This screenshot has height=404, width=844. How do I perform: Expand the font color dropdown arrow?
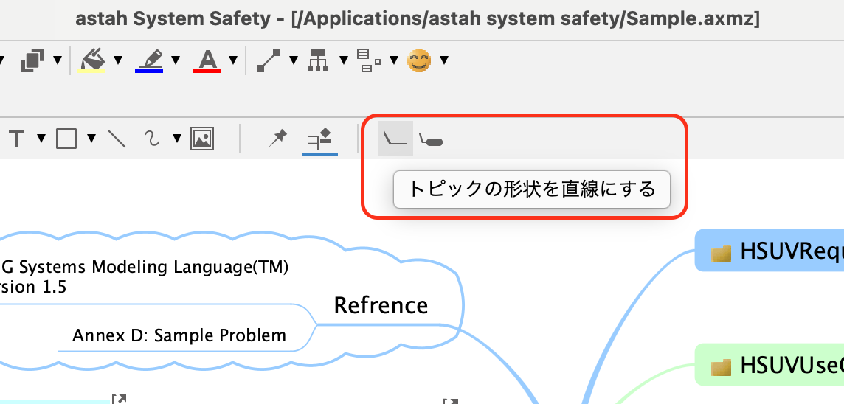click(x=233, y=60)
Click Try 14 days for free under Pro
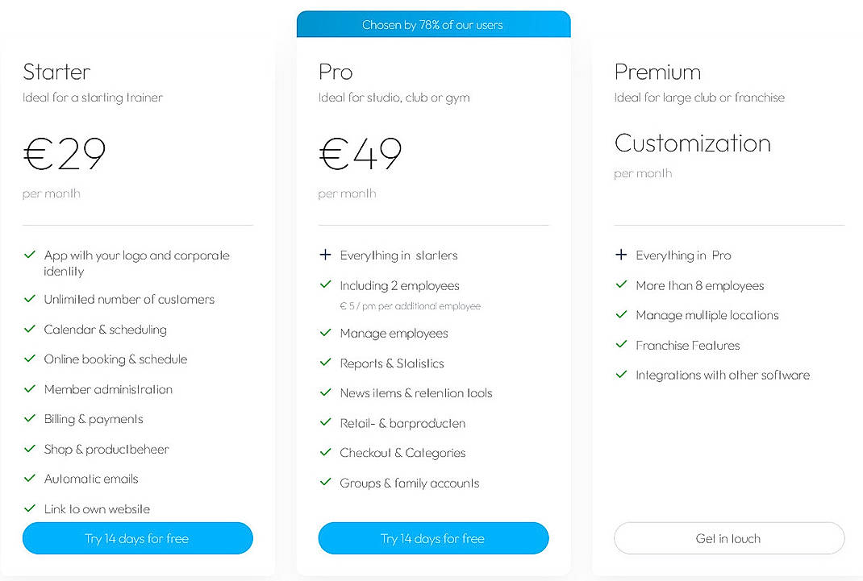This screenshot has height=581, width=863. [x=433, y=538]
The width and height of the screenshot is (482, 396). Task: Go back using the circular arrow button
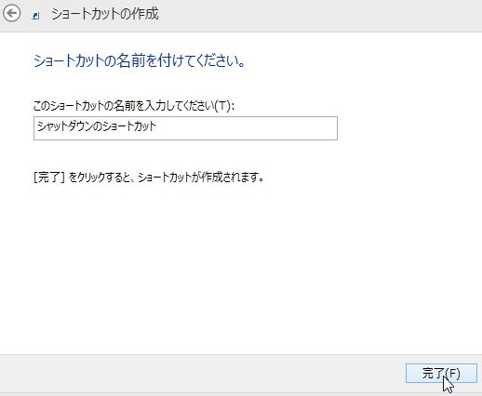coord(11,14)
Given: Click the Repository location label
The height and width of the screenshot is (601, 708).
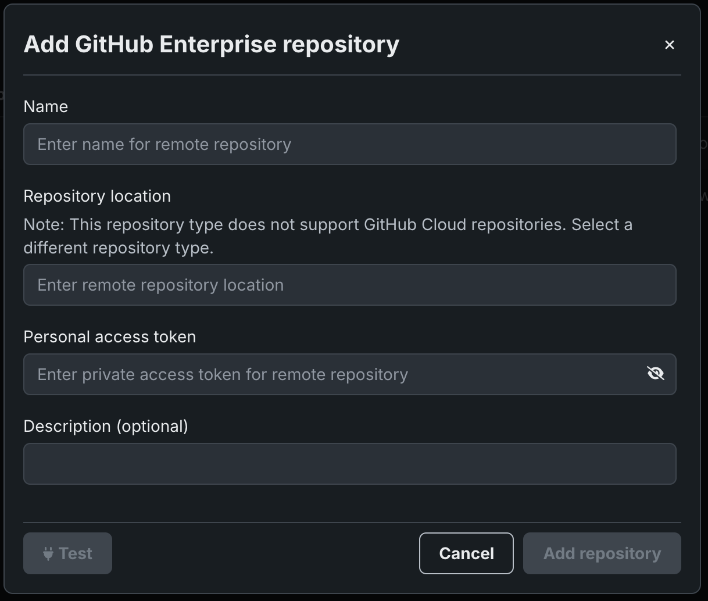Looking at the screenshot, I should 97,196.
##########
**Work required**
Starting at the line that contains "The height and" and ending at the final line of the data, reproduce each line exactly. Pictures stay out of the copy.

**Task result**
The height and width of the screenshot is (601, 708).
Looking at the screenshot, I should 97,196.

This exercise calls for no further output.